-- Text excerpt follows --

I've heard from a number of my pastor-friends this summer and it's tough going for many of them. So I'm doing a bit more praying and reading, reflecting and sitting.

(posted by Donn Johnson on the Jibstay blog, 1 Aug 2009)


Yahweh is a redeeming God, bringing joy out of sorrow and triumph out of tragedy. He has brought into my life a woman who loves me more than she loves herself, and who loves him more than she loves me: Lynne Madison. On September 6, Lynne and I will join our lives for the rest of our lives. This will occur publicly yet simply after the 11:00 a.m. worship gathering of the Church at Brook Hills.

Saturday, February 7, 2009


From time to time I read things or hear things that really stick with me. I know they do because, though I'm not aware of their presence deep within my mind, they pop out effortlessly when the appropriate circumstances arise. One of those things was spoken by or written by Sam Keen, author of Fire in the Belly, which along with Robert Bly’s Iron John, has been credited with kick-starting the "men's movement." I seems to recall that it was on an audio-cassette a friend gave me almost a decade ago, but which was lost in one of my moves. You'll forgive me if all the details aren't accurate; I have it on good authority (Sam Keen himself) that he has "certainly said something of the kind many times."

-- Text excerpt concluded --
-- Source material follows --

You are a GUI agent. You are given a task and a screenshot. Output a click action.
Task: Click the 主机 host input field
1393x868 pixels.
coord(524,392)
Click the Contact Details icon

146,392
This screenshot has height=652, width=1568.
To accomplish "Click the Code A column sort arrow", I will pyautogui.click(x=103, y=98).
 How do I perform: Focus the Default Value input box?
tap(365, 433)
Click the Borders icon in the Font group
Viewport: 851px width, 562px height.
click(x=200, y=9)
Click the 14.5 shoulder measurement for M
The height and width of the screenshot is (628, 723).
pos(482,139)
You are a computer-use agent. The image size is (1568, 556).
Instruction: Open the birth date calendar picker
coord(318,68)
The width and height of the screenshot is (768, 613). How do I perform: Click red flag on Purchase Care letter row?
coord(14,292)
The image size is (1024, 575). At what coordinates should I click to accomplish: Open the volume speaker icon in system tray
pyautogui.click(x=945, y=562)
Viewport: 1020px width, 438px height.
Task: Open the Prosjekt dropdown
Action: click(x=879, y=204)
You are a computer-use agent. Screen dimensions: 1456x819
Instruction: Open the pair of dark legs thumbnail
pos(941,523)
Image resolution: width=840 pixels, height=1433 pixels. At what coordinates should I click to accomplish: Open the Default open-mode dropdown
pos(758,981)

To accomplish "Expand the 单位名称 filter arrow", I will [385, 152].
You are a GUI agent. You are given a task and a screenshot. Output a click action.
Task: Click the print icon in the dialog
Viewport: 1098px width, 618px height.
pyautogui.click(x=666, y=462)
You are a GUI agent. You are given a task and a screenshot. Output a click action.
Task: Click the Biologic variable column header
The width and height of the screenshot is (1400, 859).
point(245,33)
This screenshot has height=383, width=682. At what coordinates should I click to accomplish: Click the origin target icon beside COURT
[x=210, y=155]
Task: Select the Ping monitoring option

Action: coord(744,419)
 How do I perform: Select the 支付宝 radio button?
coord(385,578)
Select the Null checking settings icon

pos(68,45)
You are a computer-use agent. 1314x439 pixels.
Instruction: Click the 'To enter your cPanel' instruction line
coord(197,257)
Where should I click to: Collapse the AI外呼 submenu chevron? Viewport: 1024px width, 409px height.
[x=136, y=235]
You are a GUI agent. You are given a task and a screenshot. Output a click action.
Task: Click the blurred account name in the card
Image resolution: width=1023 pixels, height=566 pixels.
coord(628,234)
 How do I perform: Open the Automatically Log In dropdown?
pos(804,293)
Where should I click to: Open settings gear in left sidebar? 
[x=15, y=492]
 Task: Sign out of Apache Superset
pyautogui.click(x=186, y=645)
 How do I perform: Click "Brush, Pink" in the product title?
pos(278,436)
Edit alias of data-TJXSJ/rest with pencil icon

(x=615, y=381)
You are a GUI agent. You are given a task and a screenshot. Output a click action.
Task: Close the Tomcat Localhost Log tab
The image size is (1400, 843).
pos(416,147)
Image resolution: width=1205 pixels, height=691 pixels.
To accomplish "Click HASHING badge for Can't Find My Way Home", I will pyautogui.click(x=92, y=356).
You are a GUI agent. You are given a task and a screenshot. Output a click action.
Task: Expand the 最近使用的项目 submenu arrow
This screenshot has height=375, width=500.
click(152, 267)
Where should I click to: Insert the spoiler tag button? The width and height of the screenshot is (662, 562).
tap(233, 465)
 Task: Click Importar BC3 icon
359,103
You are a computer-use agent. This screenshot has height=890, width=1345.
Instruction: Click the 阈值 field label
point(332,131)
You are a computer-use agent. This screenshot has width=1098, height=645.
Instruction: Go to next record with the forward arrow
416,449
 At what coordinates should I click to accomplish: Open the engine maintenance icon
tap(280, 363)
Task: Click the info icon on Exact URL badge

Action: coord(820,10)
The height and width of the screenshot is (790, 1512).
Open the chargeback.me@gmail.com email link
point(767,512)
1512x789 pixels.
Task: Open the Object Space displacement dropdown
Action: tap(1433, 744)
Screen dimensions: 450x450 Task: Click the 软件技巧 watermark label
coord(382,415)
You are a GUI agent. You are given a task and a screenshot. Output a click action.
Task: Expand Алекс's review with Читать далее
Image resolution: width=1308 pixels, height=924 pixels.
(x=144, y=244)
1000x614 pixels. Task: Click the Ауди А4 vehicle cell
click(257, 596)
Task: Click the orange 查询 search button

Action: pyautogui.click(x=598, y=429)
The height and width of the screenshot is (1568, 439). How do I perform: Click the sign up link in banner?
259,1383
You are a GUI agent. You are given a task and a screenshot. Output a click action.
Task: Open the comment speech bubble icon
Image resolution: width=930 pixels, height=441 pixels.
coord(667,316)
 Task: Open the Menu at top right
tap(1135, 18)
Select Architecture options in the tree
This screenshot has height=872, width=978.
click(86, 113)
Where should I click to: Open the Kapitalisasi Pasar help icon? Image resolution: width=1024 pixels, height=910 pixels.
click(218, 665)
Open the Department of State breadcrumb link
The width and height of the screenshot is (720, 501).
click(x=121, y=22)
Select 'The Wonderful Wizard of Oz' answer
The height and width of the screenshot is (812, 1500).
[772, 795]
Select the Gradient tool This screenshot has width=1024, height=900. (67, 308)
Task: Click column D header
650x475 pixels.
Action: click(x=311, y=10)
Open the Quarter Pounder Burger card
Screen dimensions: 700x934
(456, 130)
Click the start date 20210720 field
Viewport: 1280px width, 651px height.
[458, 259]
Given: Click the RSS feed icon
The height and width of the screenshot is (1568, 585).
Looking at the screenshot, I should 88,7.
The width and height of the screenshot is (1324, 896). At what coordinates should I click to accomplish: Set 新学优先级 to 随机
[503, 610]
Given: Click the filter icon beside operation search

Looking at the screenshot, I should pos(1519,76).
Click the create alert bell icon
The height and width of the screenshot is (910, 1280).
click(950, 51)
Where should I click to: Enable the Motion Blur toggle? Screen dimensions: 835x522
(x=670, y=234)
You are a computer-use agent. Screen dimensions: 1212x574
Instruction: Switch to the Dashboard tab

-- Source material concluded --

Answer these questions about the blog excerpt above, one per line:
1. Who posted the note about hearing from pastor-friends, and on which blog?
2. On what date will Lynne Madison and the writer of that passage join their lives?
3. Which book by Sam Keen does the excerpt name?

[Problem solution]
1. Donn Johnson, on the Jibstay blog
2. September 6
3. Fire in the Belly